One year since the country began to excavate common graves, chilling information has come to light: the “paras” (paramilitaries) gave courses on how to dismember a human body, the recently formed “Black Eagle” paramilitaries have been digging up graves and throwing the remains into the rivers and victims remain fearful.

~snip~
They Gave Quartering Classes

When we decided at El Tiempo to do a special report on the phenomenon of common graves a scene began to repeat itself in our newsroom: one by one, reporters coming back from the field, returned mortified.

Few discoveries have shaken us so deeply and few are as difficult to write about: from the scale of the horror, to the way they died, and by the insatiable pain of the families, as well as—perhaps most unsettling—realizing the magnitude of the work that remains to be done throughout the country. Will a significant number of the dead be unearthed and identified to alleviate their families? Will we be able to mourn, as we should, to prevent a third chapter of extreme violence from enrapturing Colombia?

Paramilitary testimonies and the results of forensic teams lead us to conclude that the United Self-Defense Forces of Colombia (AUC), a paramilitary umbrella group, not only designed a method to quarter human beings, they also took the extra step of actually giving classes on the subject, using live people taken to their training camps.

Francisco Villalba, the paramilitary commander that directed the barbarism of the Aro massacre in the department (province) of Antioquia in which 15 people were tortured and butchered over five days, has revealed previously unknown details of those acts. “They were elderly people and were taken in trucks, alive, with their hands tied…. They were divvied up in groups of five … the instructions were to take off their arms, their heads … quartering them alive,” reads the testimony in his file.

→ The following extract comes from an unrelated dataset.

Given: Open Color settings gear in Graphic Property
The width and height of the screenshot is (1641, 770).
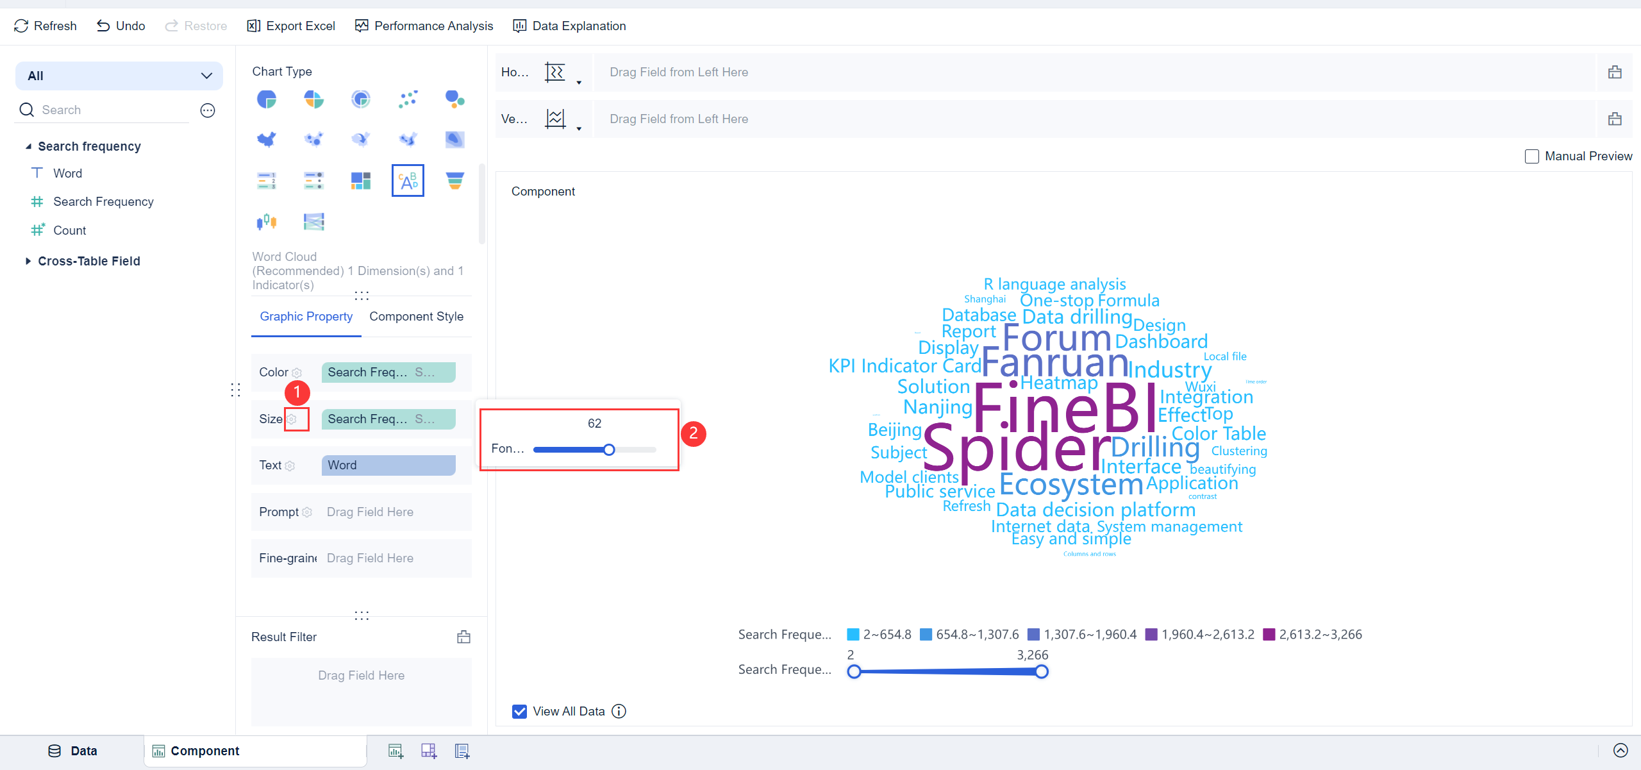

The evidence collected from cadavers so far does not indicate the use of chainsaws. “Among other reasons, because it wasn’t practical. The chainsaws would get caught on people’s clothing, which is why they preferred to use machetes,” explains one of the prosecutors specializing in the exhumations. Seventy percent of those exhumed on the Caribbean coast were dismembered by machete and the majority of the 106 bodies found in the department of Putumayo—where paramilitary chief Carlos Castaño exported his killing machine from his headquarters in the departments of Urabá and Córdoba—had received a gunshot to the head and were subsequently torn apart at each prominent joint of their limbs.